This report highlights the importance of African countries holding food reserves for promoting food security and price stability. It analyses the food reserves policies of three countries in East Africa – Kenya, Tanzania and Uganda – showing how these can, indeed must, be improved to address hunger.

National food reserves, when designed and implemented effectively, can play a vital role in promoting food security and price stability. After the 2008 food price crisis – when 150 million more people were pushed into poverty worldwide – the UN’s Food and Agriculture Organisation (FAO) stated that countries with reserve stocks were ‘able to respond more quickly and cheaply than those with limited or no reserves’.1 Since then, food prices have remained high and/or volatile in most parts of Africa, reducing the incomes of poor people who are mainly net buyers of food. However, although most African countries currently hold food reserves, many are poorly managed, and some hold no stocks at all.

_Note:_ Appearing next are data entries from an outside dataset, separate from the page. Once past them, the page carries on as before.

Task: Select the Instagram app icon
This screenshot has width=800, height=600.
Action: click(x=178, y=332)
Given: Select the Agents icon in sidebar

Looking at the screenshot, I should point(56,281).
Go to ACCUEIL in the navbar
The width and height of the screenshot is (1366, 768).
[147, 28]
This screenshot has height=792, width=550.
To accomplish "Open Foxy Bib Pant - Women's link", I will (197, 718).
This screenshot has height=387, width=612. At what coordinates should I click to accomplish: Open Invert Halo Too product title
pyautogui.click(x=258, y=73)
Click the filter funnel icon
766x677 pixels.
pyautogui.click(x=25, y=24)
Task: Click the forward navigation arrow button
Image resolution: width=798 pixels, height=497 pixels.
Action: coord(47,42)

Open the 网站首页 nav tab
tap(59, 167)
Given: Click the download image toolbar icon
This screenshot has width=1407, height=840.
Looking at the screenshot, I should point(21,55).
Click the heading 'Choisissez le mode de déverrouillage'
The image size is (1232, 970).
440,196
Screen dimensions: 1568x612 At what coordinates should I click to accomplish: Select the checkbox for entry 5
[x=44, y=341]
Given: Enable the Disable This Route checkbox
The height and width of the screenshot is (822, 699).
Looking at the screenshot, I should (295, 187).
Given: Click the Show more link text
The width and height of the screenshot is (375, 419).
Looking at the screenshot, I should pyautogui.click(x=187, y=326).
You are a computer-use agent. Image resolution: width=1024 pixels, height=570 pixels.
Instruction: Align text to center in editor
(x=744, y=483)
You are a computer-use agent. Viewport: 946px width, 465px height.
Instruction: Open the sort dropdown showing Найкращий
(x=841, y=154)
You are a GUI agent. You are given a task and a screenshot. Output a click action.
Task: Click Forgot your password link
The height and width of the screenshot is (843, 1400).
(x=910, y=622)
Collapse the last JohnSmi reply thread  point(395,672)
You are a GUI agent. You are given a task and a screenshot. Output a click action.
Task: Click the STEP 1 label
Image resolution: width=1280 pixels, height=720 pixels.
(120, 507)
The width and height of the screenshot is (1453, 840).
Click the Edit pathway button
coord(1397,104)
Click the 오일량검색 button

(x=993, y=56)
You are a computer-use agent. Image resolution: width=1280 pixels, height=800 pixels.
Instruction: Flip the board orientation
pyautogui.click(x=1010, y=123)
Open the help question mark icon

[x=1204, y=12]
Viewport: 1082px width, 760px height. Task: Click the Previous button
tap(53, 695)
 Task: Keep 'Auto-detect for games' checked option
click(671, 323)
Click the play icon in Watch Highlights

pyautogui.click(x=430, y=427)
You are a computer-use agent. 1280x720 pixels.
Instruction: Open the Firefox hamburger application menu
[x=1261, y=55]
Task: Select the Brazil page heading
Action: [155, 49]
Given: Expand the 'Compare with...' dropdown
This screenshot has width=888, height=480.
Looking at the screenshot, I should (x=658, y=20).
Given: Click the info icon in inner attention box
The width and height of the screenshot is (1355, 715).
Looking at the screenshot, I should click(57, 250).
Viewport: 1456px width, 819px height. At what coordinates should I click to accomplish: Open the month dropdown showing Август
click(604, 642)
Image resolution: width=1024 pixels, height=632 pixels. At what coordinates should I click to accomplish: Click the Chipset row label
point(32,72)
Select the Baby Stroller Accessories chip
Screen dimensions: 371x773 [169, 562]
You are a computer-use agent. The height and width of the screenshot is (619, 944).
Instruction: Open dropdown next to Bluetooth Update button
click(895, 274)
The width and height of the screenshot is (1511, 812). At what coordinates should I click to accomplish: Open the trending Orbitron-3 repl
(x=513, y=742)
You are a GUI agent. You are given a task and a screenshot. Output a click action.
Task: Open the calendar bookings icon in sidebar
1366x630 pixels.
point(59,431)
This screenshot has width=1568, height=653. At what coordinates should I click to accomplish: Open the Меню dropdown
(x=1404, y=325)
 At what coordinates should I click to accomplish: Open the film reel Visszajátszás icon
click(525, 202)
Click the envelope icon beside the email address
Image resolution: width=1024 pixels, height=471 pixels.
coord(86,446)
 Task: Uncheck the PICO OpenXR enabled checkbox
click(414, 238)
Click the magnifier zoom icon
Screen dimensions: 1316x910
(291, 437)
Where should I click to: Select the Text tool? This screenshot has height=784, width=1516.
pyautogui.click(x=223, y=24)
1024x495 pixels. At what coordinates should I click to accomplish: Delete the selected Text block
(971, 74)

This report focuses on Kenya, Tanzania and Uganda, partly since these countries have very different policies towards food reserves. Both Kenya and Tanzania hold sizeable grain reserves but Uganda holds none and has explicitly rejected doing so, stating that they are expensive and require careful management. Our analysis is that all three countries need to re-examine their policy on food reserves to improve food security for the most vulnerable. Policy towards food reserves should be seen as a complement to other social protection policies.